* Problems to solve:
**A.** In the passage on Sri Lanka's rugby rankings, copy word for word the part between "Easy as it seems" and "in the past.", inclusive.
**B.** Translate this sentence from the passage on Sri Lanka's rugby rankings into Spanish: "In the sevens game we are ranked 10th in Asia along with Guam."
**C.** According to the passage on Sri Lanka's rugby rankings, what is Sri Lanka's world ranking?

* Text:
To those who have in a hundred year history contributed to the build up of the game of rugby the rankings of Sri Lanka in the Asian circuit will be hard to chew. Sri Lanka is ranked 53rd in the world and effectively is 9th in Asia in the XV-a-side game behind minnows China, Chinese Taipei and Singapore.
In the sevens game we are ranked 10th in Asia along with Guam. Ahead of us are Japan, Hong Kong, China, Chinese Taipei, Thailand, Malaysia, India and Philippines in descending order.
Easy as it seems for people to blame all those who have held the positions of power in promoting the game that has had no long term plan. That is what probably the present incumbents who are politically willed to carry the game forward would say. Agreed and accepted despite my recollection that it was not long ago that Sri Lanka was placed much higher in both the Asian as well as the world circuit in both forms of the game.
Substitute that to the XV- a-side game and maybe you can cover being naked to some degree. With the sevens being behind India and the Philippines has no excuse that has any parallel line of comparison to anything that has happened in the past.

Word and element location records
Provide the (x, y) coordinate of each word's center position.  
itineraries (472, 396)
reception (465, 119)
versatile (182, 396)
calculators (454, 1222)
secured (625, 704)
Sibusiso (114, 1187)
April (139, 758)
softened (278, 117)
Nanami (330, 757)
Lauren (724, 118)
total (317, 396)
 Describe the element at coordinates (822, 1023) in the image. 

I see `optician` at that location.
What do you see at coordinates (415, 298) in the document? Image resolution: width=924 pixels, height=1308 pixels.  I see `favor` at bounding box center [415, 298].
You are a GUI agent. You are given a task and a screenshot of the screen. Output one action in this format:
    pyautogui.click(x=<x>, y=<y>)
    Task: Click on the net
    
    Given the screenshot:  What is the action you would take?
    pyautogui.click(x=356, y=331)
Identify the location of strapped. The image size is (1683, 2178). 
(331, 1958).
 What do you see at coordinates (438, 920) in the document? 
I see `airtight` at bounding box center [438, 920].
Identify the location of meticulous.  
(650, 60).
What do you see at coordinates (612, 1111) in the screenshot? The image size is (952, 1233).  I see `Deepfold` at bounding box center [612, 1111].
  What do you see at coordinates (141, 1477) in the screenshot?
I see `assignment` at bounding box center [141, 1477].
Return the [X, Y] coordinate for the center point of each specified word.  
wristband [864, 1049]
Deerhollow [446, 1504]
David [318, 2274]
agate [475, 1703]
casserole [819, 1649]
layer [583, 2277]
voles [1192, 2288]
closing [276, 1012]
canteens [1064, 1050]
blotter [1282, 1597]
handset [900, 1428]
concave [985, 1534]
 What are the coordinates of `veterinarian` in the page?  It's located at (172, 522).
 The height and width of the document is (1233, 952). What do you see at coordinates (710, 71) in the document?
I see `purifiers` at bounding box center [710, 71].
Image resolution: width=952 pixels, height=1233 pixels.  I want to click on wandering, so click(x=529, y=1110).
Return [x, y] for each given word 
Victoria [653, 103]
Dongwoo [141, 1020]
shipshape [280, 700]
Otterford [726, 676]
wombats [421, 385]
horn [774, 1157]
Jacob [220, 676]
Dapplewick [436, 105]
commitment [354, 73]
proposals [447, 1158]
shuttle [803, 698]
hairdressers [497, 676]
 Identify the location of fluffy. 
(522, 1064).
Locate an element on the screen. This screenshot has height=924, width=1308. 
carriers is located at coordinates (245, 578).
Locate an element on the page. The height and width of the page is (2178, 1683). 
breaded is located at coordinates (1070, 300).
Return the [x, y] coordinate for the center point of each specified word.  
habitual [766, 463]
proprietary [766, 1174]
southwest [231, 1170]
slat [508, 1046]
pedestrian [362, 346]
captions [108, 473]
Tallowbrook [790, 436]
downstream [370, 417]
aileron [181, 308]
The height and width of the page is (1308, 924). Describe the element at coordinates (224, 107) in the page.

* Answers by task:
**A.**
Easy as it seems for people to blame all those who have held the positions of power in promoting the game that has had no long term plan. That is what probably the present incumbents who are politically willed to carry the game forward would say. Agreed and accepted despite my recollection that it was not long ago that Sri Lanka was placed much higher in both the Asian as well as the world circuit in both forms of the game.
Substitute that to the XV- a-side game and maybe you can cover being naked to some degree. With the sevens being behind India and the Philippines has no excuse that has any parallel line of comparison to anything that has happened in the past.

**B.** En el rugby a siete estamos clasificados en el décimo lugar de Asia junto con Guam.

**C.** 53rd in the world.